===== Brano di lettura
Non abbiamo squadre World Tour, e anche i corridori che vi militano, di solito, sono comunque impiegati come gregari, dunque ben di rado protagonisti in prima persona nelle fasi salienti di una gara. Quanto alle poche Professional rimaste, data l'enorme differenza di budget – e, quindi, di organico – con i top team, è oggettivamente difficile chiedere loro di recitare un ruolo da protagoniste nelle corse più importanti. 

E quindi non dipende tanto dall’abitudine a correre con o senza le radioline, né dalla distribuzione dei picchi di forma, quanto proprio dalla disabitudine dei nostri corridori a prendere parte a una corsa con l'obiettivo di vincerla: è soprattutto così che si spiega l'incredibile epilogo del campionato italiano élite di domenica, perché naturalmente è di questo che stiamo parlando. La vittoria dell’”amatore” – fra molte virgolette, trattandosi pur sempre di uno che fino allo scorso ottobre era professionista, e probabilmente tale tornerà ad essere già dalle prossime settimane – Filippo Conca e, ancora di più, la prestazione di squadra offerta dal suo Swatt Club, team dilettantistico capace di mettere tre uomini in top ten e di indirizzare a suo piacimento la prova tricolore, hanno finito per squarciare il velo, per la verità sottilissimo, che ancora celava allo sguardo le reali condizioni del ciclismo italiano

Un sistema inceppato e una sveglia da ascoltare

Un ciclismo che da anni aveva perso la quantità (di squadre, corridori e corse) dei tempi d'oro, e che ormai da diverso tempo ha smarrito pure la qualità: perché dopo qualche stagione in cui si è comunque vissuto di rendita, grazie agli exploit del Nibali o del Ganna di turno, e grazie al retaggio di una tradizione che ancora sopravvive nei tanti (ma comunque, a loro volta, sempre meno numerosi) direttori sportivi e tecnici di scuola italiana, dopo tutto questo, dicevo, cosa ci resta in mano? Una schiera di onesti gregari spremuti dalle formazioni World Tour; una manciata di squadre Professional disabituate a correre per il risultato; una pletora di Continental senza arte né parte; e un disperato bisogno di nuovi nomi per i quali emozionarci e sognare, che ci porta a caricare di eccessiva pressione le spalle di un 18enne pur talentuoso come Lorenzo Finn, e a storcere già il naso dopo un Giro Next Gen appena al di sotto delle attese.
==========
Consegna - Traduci in inglese questa frase del brano sul ciclismo italiano: "Non abbiamo squadre World Tour, e anche i corridori che vi militano, di solito, sono comunque impiegati come gregari, dunque ben di rado protagonisti in prima persona nelle fasi salienti di una gara." L'elenco che segue non ha alcun ruolo in questo lavoro.
===== Materiale fornito
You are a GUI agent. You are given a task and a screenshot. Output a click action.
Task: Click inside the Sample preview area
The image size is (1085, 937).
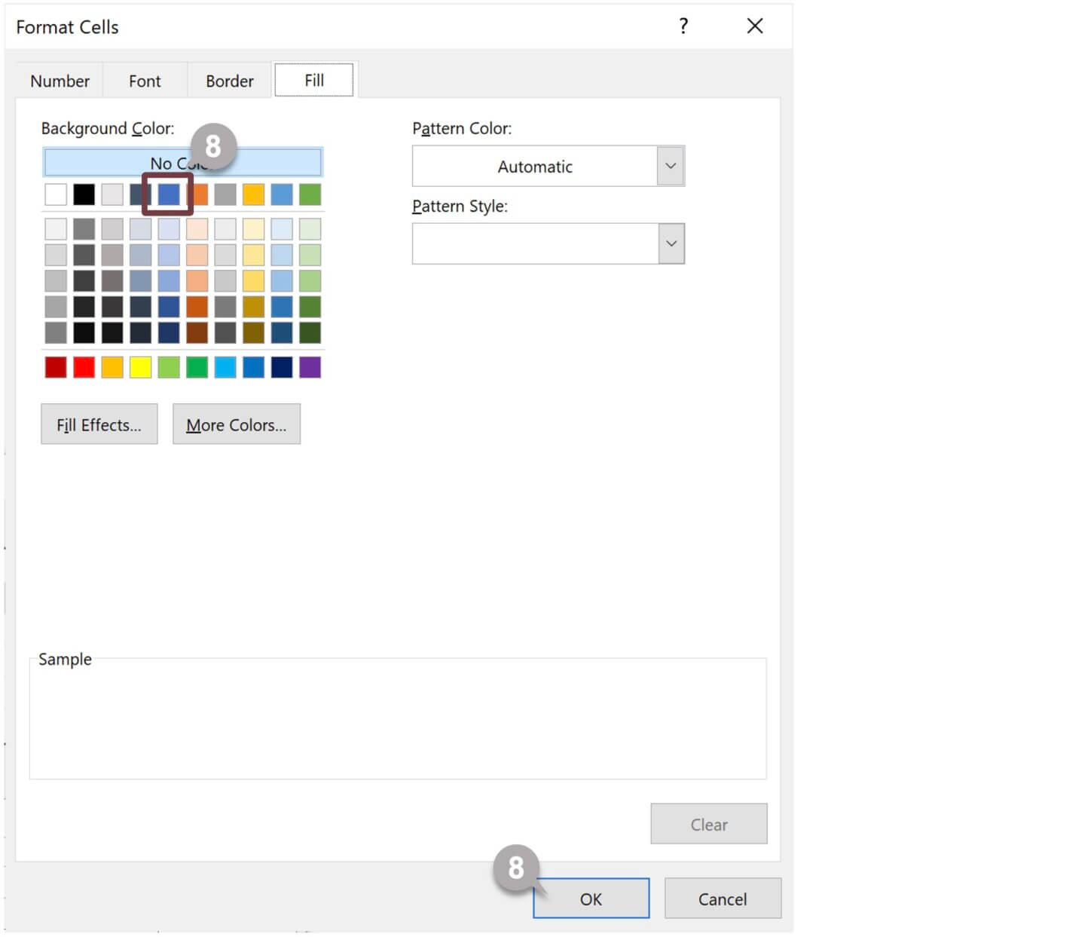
==========
Svolgimento - We have no World Tour teams, and even the riders who race for them are usually employed as domestiques anyway, so they very rarely play a leading role themselves in the decisive phases of a race.